* Extracted information:
=== Begin Enclosure ===
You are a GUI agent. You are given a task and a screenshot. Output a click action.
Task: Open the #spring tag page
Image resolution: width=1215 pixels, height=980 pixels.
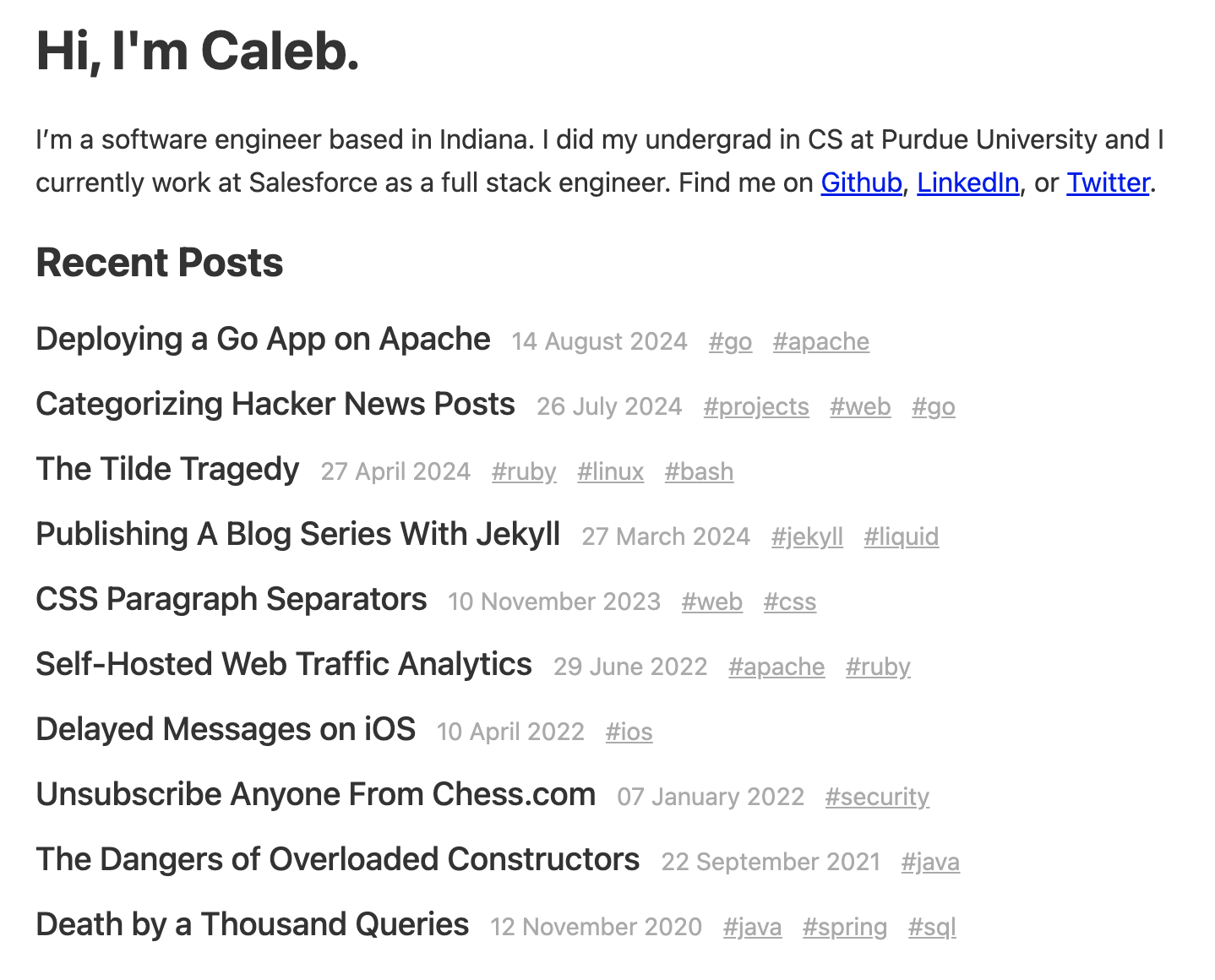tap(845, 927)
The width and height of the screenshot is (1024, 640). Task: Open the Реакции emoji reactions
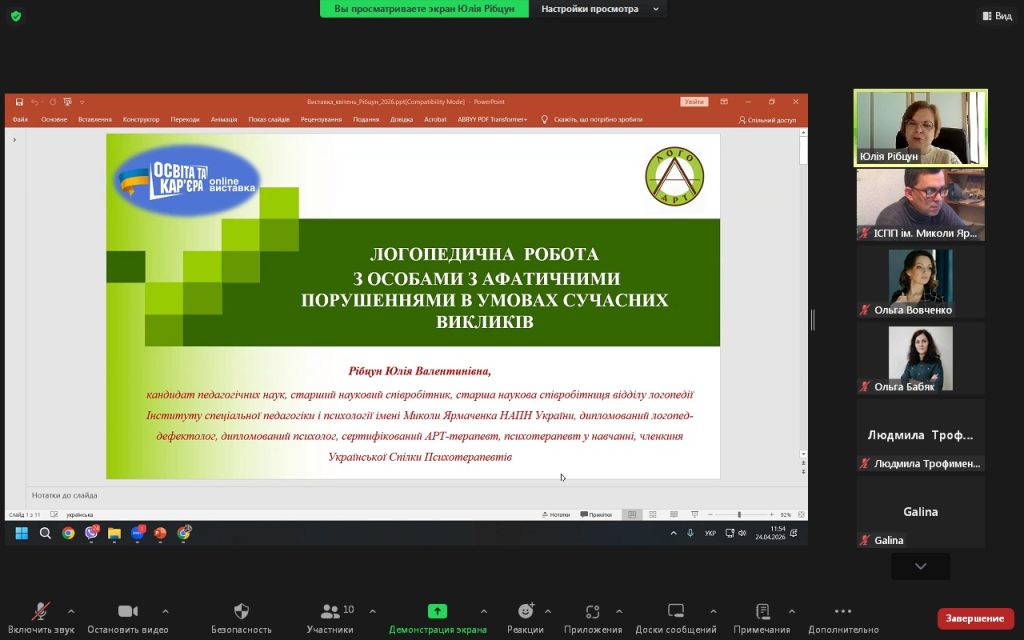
=== End Enclosure ===
* Task to complete: Reproduce the records, all of them, word for word; omit the pictures.

* Answer space:
You are a GUI agent. You are given a task and a screenshot. Output a click action.
Task: Open the #spring tag page
Image resolution: width=1215 pixels, height=980 pixels.
tap(845, 927)
The width and height of the screenshot is (1024, 640). Task: Open the Реакции emoji reactions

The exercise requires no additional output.